The clarity of Pekar’s storytelling would arrive as a strange mix of natural genius and the formative effects of the comics medium itself. In a 2006 interview for New York Press [dot] com (In a piece entitled ‘A Book Called Malice’ by Brian Heater), Pekar himself recalls the frustration he experienced when first reading comicbook stories.
Pekar remembers, “When I was a little kid, and I was reading these comics in the ’40s, I kind of got sick of them because after a while, they were just formulaic. I figured there was some kind of a flaw that keeps them from getting better than they are, and then when I saw Robert Crumb’s work in the early ’60s, when he moved from Philadelphia to Cleveland, and he moved around the corner from me, I thought ‘Man, comics are where it’s at’.”
Pekar would choose an entirely different direction for his storytelling. Rather than the cultural myopia of joining in an existing entertainment factory, Pekar would instead choose the risk that came with cutting edge creativity. What if the stories
themselves, rather than being dime-sized space operas, were instead sourced from the everyday? What if, rather than pull together stable, semi-permanent creative teams, writers could realize a unique vision through a series of artists? What emerges then, is a very different kind of comics.

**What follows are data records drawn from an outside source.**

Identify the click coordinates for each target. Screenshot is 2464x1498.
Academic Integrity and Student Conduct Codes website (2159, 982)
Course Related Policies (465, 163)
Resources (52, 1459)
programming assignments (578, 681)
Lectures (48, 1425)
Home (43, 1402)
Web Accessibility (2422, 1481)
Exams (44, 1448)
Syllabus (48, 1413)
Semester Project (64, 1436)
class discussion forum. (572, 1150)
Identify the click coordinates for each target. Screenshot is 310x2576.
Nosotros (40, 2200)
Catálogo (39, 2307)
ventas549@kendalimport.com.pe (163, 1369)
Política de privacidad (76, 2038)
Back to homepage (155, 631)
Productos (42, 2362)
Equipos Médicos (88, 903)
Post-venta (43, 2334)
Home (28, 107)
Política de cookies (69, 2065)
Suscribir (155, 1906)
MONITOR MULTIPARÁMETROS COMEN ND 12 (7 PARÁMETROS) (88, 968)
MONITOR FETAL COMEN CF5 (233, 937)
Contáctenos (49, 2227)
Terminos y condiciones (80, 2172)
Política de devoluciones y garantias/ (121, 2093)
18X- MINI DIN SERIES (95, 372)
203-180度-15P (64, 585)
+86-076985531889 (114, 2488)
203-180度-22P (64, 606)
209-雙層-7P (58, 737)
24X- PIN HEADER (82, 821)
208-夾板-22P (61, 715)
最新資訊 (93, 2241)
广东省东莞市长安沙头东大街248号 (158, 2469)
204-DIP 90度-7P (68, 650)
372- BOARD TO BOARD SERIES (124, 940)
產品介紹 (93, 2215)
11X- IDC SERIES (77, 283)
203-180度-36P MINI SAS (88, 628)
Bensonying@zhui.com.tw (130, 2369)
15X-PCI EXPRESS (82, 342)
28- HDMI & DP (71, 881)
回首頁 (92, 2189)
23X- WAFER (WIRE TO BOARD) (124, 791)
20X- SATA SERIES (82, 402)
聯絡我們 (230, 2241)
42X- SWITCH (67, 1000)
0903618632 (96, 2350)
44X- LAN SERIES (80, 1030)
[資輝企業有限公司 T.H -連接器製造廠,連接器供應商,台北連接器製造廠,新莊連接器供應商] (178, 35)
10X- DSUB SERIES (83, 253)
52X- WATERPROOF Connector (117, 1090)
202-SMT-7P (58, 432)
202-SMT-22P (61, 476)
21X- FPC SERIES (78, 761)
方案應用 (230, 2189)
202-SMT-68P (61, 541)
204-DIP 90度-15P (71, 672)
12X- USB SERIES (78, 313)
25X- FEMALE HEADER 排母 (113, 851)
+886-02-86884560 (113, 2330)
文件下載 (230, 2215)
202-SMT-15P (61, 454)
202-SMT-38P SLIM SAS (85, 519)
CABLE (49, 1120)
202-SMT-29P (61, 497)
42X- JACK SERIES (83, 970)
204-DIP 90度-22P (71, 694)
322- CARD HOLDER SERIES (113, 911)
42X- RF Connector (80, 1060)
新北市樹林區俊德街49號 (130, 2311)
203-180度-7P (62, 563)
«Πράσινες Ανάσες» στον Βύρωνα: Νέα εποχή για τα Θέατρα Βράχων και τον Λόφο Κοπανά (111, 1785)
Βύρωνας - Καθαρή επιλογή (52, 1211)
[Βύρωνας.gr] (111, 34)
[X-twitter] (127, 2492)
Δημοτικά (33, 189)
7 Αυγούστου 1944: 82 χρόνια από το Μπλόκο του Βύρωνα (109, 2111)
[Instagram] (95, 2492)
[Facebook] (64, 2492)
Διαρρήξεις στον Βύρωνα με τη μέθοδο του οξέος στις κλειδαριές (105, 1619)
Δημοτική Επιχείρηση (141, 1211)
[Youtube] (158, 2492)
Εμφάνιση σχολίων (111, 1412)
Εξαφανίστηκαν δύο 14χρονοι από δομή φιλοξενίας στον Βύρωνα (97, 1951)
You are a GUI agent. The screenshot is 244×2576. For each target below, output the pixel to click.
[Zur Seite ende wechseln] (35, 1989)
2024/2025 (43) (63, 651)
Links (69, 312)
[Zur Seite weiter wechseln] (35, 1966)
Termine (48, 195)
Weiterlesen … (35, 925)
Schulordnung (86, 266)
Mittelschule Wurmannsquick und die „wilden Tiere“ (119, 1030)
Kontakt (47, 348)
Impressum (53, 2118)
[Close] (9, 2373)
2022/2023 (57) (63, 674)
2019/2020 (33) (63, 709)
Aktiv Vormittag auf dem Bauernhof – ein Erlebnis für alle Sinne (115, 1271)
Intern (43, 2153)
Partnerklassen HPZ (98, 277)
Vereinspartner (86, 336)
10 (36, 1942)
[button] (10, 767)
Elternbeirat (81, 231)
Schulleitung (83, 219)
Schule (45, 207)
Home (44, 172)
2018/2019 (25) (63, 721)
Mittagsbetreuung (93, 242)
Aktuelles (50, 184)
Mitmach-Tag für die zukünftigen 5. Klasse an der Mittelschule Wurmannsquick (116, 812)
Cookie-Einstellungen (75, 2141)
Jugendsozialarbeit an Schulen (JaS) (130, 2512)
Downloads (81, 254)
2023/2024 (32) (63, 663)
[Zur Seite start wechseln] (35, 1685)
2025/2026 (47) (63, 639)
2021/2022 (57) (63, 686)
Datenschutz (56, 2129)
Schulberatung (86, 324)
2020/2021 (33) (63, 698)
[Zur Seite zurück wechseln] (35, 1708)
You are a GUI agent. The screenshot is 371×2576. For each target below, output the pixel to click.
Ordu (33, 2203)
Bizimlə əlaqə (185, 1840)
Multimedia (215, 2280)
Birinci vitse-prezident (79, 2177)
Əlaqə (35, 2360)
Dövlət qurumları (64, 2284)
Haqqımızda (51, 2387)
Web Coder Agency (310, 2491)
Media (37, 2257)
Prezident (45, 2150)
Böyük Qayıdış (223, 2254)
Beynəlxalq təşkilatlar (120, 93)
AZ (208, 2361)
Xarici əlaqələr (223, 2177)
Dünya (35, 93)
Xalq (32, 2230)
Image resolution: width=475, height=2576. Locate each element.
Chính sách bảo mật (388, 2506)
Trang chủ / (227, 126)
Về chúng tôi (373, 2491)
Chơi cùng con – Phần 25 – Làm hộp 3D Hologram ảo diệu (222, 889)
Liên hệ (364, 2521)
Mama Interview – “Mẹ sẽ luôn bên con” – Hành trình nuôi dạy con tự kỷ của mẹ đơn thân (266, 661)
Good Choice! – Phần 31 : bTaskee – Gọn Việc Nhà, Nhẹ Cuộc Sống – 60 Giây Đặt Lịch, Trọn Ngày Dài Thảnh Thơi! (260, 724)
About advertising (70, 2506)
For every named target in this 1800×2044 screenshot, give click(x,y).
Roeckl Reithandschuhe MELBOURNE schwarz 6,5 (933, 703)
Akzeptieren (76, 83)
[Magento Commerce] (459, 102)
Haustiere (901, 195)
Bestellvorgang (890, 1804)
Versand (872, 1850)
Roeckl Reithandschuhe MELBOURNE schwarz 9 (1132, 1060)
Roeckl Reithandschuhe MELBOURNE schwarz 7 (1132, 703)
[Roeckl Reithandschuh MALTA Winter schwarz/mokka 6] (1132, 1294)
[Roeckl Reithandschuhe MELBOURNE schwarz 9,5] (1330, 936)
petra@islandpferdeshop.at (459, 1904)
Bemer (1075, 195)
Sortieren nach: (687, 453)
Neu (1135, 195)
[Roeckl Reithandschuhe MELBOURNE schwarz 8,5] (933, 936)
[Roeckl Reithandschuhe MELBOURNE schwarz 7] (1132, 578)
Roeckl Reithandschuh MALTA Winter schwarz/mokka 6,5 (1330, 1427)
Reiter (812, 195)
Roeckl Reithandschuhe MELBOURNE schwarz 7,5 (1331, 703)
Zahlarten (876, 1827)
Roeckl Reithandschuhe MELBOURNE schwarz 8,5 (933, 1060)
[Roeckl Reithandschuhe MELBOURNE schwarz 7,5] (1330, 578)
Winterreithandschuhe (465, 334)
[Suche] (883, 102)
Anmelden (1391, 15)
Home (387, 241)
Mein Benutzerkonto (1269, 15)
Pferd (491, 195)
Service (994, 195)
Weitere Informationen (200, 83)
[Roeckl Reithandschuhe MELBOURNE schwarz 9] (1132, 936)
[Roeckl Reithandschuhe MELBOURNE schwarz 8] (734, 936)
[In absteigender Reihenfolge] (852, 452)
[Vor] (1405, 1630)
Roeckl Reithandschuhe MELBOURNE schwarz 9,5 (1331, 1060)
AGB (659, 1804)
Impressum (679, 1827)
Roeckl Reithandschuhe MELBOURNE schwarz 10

American Splendor is not the comics of the 40’s that Pekar read as a kid. These are not fantastic tales told to regale young readers with the thrills and spills of a life unexamined. Nor is American Splendor the Underground Comics of the 60’s. Pekar’s comics is not a comics driven by the message of cultural acuity and social complexity, nor is it the comics of a single-mind, articulated by a single cartoonist. Instead Pekar borrows from the strength and
resiliences of a broad range of artists. Each issue of American Splendor is filtered through a unique set of creative impulses and opinions.
Award-winning cartoonist Seth comments on Pekar’s legacy with a meditative kindness. In an interview with Comics Reporter [dot] com, Seth states, “The underground cartoonists were–a group of artists who knocked down the walls between art and commerce, shattering the traditional shape and meaning of a comic book. Later, the ‘alternative’ cartoonists came along–or whatever you wish to call my generation of cartoonists–who wanted to produce comics as a
legitimate art medium. But in-between these two generations there was Harvey. A generation of one. Probably the first person who wanted to use the comics medium seriously as a writer. Certainly the first person to toss every genre element out the window and try to capture something of the genuine experience of living: not just some technique of real life glossed onto a story–not satire, or sick humour or everyday melodrama–but the genuine desire to transmit from one person to another just what life feels like”.
While, Pekar stands as an absolute giant, a ‘generation of one’, the side-effect of his singular vision was to foster a generation of cartoonists. How much different would But I Like It have been had Joe Sacco not collaborated on American Splendor? Would Jonathan Ames’ pseudo-biography in The Alcoholic not have been as finely, carefully-worked as the middle ground between caricature and pastiche, had Dean Haspiel never drawn The Quitter, the Original Graphic Novel describing Pekar’s early years?
Harvey Pekar passed in the early hours of Monday morning, July 12 2010. He was born in the same year as Neil Sedaka, 1939, the year that Amelia Earhart was legally declared dead, the year Lou Gehrig clinched his record of 2,130 consecutive Major League games and the year that Bob Kane invented Batman and the year MGM released Wizard Of Oz. His life as a writer of comics, of jazz and book reviews survives him, as he is survived by his wife Joyce Brabner and daughter Danielle.
Writing in the mid-summer of 2010, after having experienced a world with a living Harvey Pekar, who tilted General Electric, the parent company of NBC, while being interview by Letterman, there is an enduring sense of loss. But for the generations to come, the generations that will encounter Harvey Pekar for the first time in his books, American Splendor feels like what it always was–a beginning.